What this task involves: This exercise asks for an exact copy of the lines from the one containing "Adjust the 12 HUE STEPS slider" through the final line of the material, with pictures omitted.

Entries shown:

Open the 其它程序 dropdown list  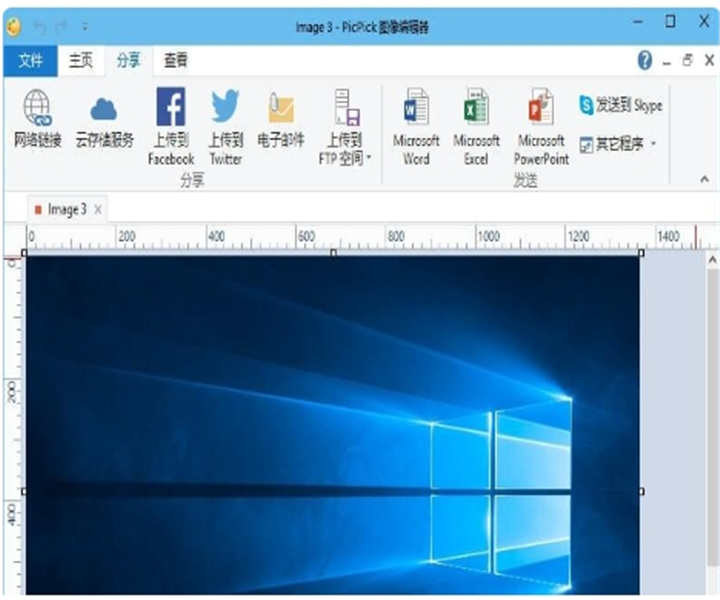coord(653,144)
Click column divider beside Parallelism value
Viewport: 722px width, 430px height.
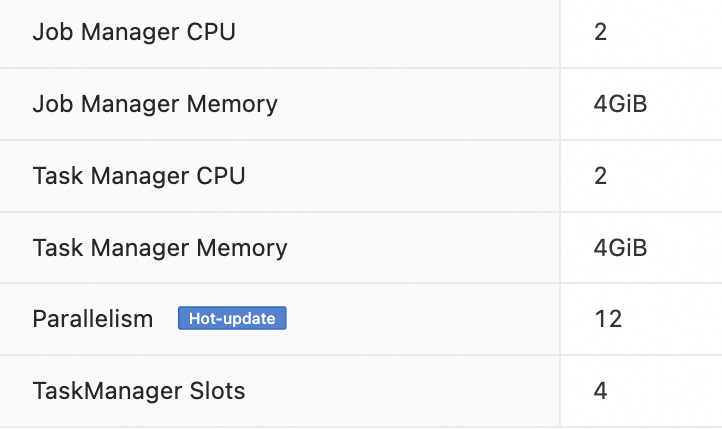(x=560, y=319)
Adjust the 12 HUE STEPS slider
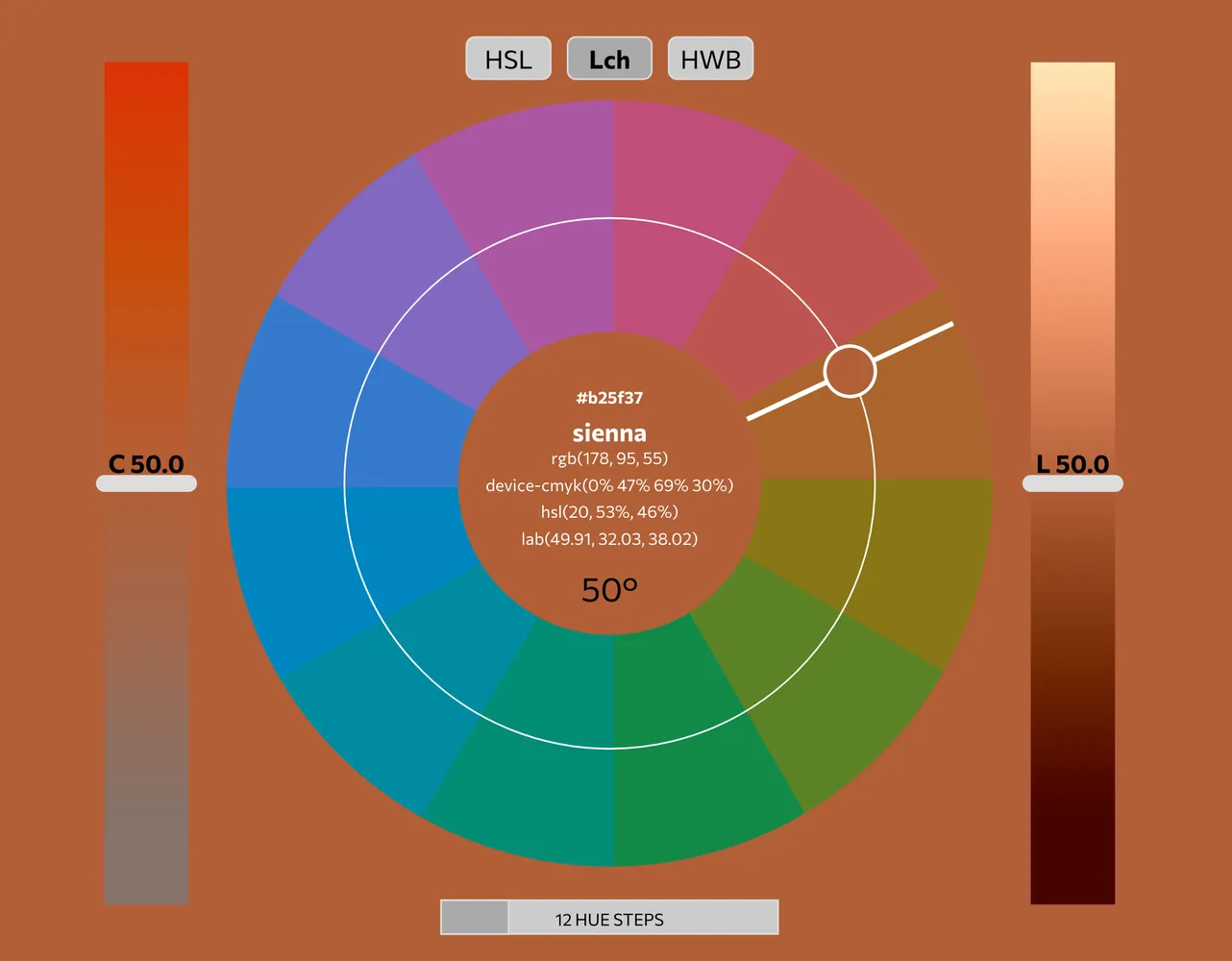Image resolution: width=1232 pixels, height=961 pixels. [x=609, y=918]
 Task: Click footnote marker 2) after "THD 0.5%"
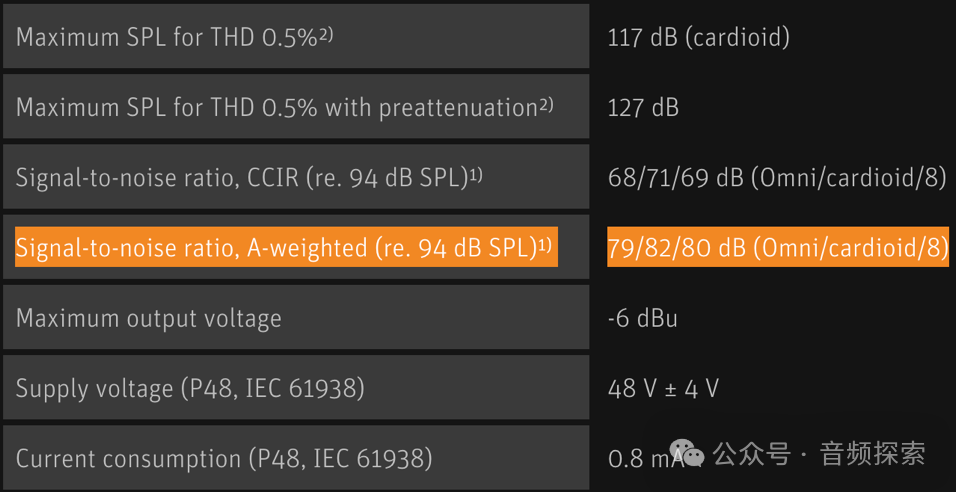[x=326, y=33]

Written response:
Adjust the 12 HUE STEPS slider
Image resolution: width=1232 pixels, height=961 pixels. [x=609, y=918]
 Task: Click footnote marker 2) after "THD 0.5%"
[x=326, y=33]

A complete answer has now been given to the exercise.